Reconsiderando las Leyes Antiinmigrantes Fresno

Martes, 8 Julio   

Parecía una solución sencilla. Si el gobierno federal no logra resolver los problemas provocados por el resquebrajado sistema migratorio, entonces las ciudades tomarían la ley en sus propias manos aprobando ordenanzas locales que les harían tan difícil la vida a los indocumentados que se irían de allí.

De vuelta al principio

Así es cómo decenas de municipios a través del país intentaron resolver el lío. Sin embargo, ahora algunas de esas ciudades están reconsiderando su estrategia.

Entre aquellos que están dando marcha atrás a sus leyes contra los inmigrantes esta el municipio de Riverside, en Nueva Jersey.

Riverside fue el primero en el estado en aprobar legislación que multaría a quienes emplearan o proporcionaran una vivienda a inmigrantes indocumentados.

Pero su ley nunca pudo ser implementada.
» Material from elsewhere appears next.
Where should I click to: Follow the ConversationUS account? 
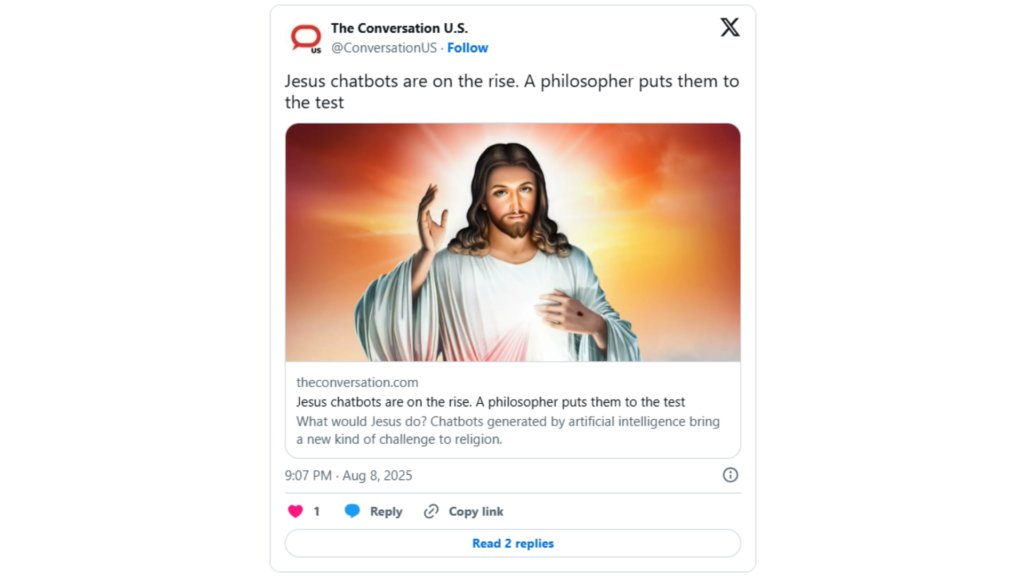(x=467, y=48)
No sólo fue retada en las cortes por grupos de derechos civiles, sino que las autoridades locales no tardaron en darse cuenta que el costo social, económico y legal de seguir adelante con su ordenanza podría ser mayor que sus ventajas.

Riverside empezaba ser conocida como una ciudad racista.

Se cree que la mitad de los casi de ocho mil residentes de Riverside eran indocumentados, mayormente de Portugal y del Brasil. Echarlos de la ciudad llevó al cierre de varios negocios y causo la escasez de trabajadores elegibles en ciertas industrias.

No valía la pena, decidieron gastar miles y miles de dólares en defender lo qué parecía indefendible, arriesgar el presupuesto de la ciudad y caer en la bancarrota.

Después de todo, Riverside podría enfrentar el mismo destino que Hazleton, Pennsylvania.

En Hazleton, esfuerzos para multar a los negocios que emplearan a trabajadores indocumentados y los propietarios que alquilaran residencias fueron declarados anticonstitucionales en las cortes, no una sino dos veces.